Many were forced to work under terrible conditions. Some were severely beaten and systematically starved, while others were sexually abused. Some died as a result of their treatment, and others took their own lives.

Most survived and made lives for themselves in Canada. About 118,000 came here between 1833 and 1939, and it is now estimated that 12% of our population has a home child in their ancestry.

Like the abuse of aboriginal children in residential schools, the story of the home children is a shameful element of Canadian history that needs to be understood by future generations. Perkins said efforts are being made to include it in the Canadian History curriculum. To learn more go to www.britishhomechildren.org or www.canadianbritishhomechildren.weebly.com.
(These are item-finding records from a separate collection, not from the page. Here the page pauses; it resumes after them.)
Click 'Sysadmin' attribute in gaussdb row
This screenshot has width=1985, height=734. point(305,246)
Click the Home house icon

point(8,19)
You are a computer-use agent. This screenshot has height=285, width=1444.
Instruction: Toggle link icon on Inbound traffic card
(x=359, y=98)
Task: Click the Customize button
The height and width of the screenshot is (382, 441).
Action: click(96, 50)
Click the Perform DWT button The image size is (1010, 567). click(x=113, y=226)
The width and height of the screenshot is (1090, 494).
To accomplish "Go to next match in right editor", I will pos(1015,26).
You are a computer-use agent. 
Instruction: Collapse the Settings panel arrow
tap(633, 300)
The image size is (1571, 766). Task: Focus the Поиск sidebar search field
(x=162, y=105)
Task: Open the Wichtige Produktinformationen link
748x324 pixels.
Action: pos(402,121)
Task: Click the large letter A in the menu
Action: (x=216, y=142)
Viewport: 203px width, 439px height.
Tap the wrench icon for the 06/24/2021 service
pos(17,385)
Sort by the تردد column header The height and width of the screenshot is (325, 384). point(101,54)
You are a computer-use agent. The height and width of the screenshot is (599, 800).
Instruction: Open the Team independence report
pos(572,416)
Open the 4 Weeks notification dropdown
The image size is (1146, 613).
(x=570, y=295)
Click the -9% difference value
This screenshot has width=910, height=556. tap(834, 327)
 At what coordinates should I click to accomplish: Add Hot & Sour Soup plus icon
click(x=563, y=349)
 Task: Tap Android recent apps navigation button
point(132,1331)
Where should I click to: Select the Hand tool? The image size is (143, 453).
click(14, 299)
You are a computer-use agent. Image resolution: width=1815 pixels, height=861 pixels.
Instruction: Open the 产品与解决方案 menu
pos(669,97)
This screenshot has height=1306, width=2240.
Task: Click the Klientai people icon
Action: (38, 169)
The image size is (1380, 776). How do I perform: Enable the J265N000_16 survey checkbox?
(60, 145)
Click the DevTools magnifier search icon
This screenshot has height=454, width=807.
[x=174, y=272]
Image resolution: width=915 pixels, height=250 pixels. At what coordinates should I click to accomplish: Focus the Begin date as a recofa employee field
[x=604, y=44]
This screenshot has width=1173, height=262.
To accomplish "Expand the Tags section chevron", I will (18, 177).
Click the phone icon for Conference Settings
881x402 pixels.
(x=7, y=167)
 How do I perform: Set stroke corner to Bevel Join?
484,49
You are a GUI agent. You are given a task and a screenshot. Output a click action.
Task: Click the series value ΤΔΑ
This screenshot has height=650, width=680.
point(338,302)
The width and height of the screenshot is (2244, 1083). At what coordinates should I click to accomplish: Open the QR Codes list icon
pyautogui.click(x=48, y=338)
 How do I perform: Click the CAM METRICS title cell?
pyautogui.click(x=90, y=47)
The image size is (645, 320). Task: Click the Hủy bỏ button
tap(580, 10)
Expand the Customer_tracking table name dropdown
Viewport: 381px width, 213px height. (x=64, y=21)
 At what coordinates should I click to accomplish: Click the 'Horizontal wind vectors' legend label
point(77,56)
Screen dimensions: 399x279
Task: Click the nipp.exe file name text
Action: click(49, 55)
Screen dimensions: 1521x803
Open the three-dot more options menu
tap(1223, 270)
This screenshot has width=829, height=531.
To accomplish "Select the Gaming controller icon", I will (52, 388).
Famed psychiatrist Dr. C.K. Clarke (after whom Toronto's Clark Institute was named) campaigned relentlessly from the late 1800s until his death in 1924 against allowing "defective and insane" immigrants into Canada. Like many others, he believed home children were part of Great Britain's plan to ship sub-normal people out to the colonies.

The belief that "feeble-mindedness" was a hereditary problem was the basis of the eugenics movement that swept the world, and took particular hold in Alberta, where thousands of people were unjustly confined, stigmatized and sterilized between 1929 and 1972.

Is our modern society now morally superior to those earlier times when terrible injustices took place, or are we simply so affluent that we are not tempted into desperate measures?

If Canada were plunged into real poverty and chaos, would we have learned anything from our history? Or would we be as cruel and lacking in human decency as our ancestors?